Dataset records Block Start
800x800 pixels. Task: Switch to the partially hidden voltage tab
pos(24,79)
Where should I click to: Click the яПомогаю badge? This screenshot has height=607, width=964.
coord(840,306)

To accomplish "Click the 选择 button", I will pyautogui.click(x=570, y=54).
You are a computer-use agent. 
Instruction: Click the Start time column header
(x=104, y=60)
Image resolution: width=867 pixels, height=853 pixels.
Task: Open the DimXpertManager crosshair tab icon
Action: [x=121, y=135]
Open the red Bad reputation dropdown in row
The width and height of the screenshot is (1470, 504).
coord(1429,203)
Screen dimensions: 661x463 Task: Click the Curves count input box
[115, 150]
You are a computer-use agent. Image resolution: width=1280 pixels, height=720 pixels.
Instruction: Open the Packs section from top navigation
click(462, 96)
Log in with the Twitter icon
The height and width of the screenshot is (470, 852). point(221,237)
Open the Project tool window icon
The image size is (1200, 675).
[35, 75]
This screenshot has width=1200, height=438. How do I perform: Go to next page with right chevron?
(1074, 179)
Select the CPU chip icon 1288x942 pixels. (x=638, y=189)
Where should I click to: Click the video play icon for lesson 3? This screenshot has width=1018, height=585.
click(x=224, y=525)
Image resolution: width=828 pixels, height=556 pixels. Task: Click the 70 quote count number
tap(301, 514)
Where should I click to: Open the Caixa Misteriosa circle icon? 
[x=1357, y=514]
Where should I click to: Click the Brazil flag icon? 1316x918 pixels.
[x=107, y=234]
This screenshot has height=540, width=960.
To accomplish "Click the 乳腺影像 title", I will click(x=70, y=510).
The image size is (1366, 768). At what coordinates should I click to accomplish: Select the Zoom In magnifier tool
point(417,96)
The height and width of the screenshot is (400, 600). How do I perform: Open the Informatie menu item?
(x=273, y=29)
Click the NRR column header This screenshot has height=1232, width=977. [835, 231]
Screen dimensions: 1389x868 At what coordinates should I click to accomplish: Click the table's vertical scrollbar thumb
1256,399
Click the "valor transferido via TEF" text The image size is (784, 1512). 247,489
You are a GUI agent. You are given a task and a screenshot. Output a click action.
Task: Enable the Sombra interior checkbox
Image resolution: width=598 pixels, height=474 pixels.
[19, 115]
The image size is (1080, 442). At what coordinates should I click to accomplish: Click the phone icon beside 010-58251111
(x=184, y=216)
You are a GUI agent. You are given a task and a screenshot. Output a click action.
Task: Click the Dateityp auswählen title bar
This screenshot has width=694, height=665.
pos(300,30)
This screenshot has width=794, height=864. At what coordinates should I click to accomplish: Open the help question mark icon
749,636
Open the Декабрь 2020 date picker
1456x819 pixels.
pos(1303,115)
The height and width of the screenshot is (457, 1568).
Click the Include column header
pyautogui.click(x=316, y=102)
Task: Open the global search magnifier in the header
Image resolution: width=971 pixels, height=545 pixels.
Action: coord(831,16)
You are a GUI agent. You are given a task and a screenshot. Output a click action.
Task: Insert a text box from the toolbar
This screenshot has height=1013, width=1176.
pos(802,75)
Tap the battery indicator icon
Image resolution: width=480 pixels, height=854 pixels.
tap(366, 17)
Dataset records Block End
Problem to solve: State the number of lines in the records that include the string "will", without any other words.

Output below: 2